Out-Loved by the Lost: How it Happens and What it Means
April 24, 2020

Have you ever been out-matched, out-witted or out-played? Of course, we all have, unless you are that rare exception who happens to be the brightest, strongest, and best of the best. Ok! Seriously! Here is the more important question:
Have you ever been out-loved?
To be out-loved happens when people go over and above the call of duty to express love. They lavish love and care on you in ways that mean the world to you. That has happened on many occasions for me. I remember a time when my car lost a timing belt and I could not afford to fix it. I was a seminary student, single and broke. The church I was serving as student pastor put together an auction on a Sunday night where they auctioned off cakes and pies. I was trying to bid for them because I needed the food :-) but in the end, they handed me all the money collected and many of the cakes and pies from that night! I was shocked and overjoyed with love from them.
That is one story among many that I could recall. How about you?
Love like that coming from followers of Jesus in whom God has placed His love is not surprising. It should be normal, natural...ordinary. Jesus said that we should love our enemies and pray for them (Matthew 5:43-48).
However, what does it say when Christians are out-loved by non-Christians?
That is the story of Jonah 1.
When you read this familiar story, you immediately recognize that Jonah has been called by God to be His prophet. Jonah does not like the assignment he has been given and rebels. He flees opposite of where God called him and gets on a ship to get as far away from God as he can. Now, Jonah knows that fleeing from the Lord will not end well, so what does Jonah do? He gets other people to step into his mess! As the ship goes out to sea, the Lord hurls an incredible storm toward them. The sailors are all pagans who worship the gods of man's imagination, but they know something is wrong.
They played a pagan game to find out who the trouble maker was and God used that game to expose Jonah. The men questioned Jonah and he told them that he was fleeing from the Lord's presence. Rather than the men being angry and throwing him immediately overboard, they were afraid. Jonah suggested that they throw him overboard because God was really after just him. That's what I would have done. hat about you? But not these men.
"Nevertheless, the men rowed hard to get back to dry land but they could not, for the sea grew more and more fierce against them (Jonah 1:13). This verse blows me away! What happened here is the result of what happens when a Christian disobeys the Lord: they cover up their Christianity.
Jonah was out-loved by people who should have cared less about him. When God's love should have been poured out on these men, the men poured love out on Jonah. What a humbling experience! But this is what happens when our hearts are turned from light to dark, from sacrifice to selfishness, from love to hate, from life to death.

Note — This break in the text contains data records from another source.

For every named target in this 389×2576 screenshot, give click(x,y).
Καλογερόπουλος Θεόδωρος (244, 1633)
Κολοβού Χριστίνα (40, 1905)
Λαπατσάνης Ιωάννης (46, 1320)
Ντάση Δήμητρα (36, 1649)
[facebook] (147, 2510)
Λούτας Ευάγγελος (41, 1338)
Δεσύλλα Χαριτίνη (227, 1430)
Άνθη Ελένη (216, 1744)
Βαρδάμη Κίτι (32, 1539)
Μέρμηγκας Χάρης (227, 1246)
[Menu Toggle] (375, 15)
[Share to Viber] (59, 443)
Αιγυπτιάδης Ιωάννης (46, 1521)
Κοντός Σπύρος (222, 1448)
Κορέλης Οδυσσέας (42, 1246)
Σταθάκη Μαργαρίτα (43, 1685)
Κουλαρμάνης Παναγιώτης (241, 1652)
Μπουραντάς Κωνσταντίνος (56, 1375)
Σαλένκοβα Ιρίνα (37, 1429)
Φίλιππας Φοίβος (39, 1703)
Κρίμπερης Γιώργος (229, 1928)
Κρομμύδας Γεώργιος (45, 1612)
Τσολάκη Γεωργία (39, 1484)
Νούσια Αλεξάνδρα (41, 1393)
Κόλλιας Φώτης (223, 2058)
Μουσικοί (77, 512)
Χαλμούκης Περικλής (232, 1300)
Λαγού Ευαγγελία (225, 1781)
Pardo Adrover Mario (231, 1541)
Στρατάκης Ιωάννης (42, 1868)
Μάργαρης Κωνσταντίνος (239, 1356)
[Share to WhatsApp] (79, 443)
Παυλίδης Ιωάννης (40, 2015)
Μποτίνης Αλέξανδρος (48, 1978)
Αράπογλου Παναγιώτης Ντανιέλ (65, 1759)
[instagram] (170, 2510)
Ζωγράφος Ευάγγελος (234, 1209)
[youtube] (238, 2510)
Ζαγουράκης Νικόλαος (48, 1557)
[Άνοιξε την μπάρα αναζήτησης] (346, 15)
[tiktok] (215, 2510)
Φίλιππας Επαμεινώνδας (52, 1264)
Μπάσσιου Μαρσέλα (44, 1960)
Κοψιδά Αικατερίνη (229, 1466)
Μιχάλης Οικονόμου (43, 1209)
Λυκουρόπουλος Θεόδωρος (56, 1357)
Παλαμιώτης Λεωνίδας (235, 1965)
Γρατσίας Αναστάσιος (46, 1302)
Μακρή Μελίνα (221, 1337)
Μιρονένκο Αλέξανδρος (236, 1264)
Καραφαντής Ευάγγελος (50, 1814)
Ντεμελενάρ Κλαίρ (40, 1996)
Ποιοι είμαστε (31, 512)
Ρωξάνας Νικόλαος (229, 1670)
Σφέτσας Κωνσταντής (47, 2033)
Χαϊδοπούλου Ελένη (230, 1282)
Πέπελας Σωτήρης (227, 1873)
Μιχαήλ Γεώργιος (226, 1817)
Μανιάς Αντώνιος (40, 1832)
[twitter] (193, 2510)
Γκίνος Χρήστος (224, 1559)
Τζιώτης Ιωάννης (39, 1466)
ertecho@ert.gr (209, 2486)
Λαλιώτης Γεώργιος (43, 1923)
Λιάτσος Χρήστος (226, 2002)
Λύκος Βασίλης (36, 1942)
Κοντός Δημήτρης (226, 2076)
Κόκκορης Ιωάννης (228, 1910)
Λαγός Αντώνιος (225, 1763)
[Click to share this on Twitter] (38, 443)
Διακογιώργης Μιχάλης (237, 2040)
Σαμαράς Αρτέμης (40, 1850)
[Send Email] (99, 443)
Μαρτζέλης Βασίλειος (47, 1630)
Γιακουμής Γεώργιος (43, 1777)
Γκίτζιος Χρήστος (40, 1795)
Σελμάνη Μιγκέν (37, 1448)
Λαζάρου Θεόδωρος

If Jonah could be out-loved, how easily can we be out-loved. I believe these are the times when God uses unbelievers to show us that what unbelievers can do in their unbelief, self-centeredness and general kindness toward humanity should not be the Christian's standard. We should not be striving to match a non-Christians love but to out-love their love. Disobedience, sin and the like are all things that will blur that, complicate matters and get us moving on paths away from God's will.
So, are you getting out-loved? What can we do on a day-today basis to out-love the people around us? It's first starts with asking God to forgive us for walking away from His direction. Then we must willfully start moving toward Him. Once we are walking toward God, we will have eyes to see the needs before us and respond with outstanding love.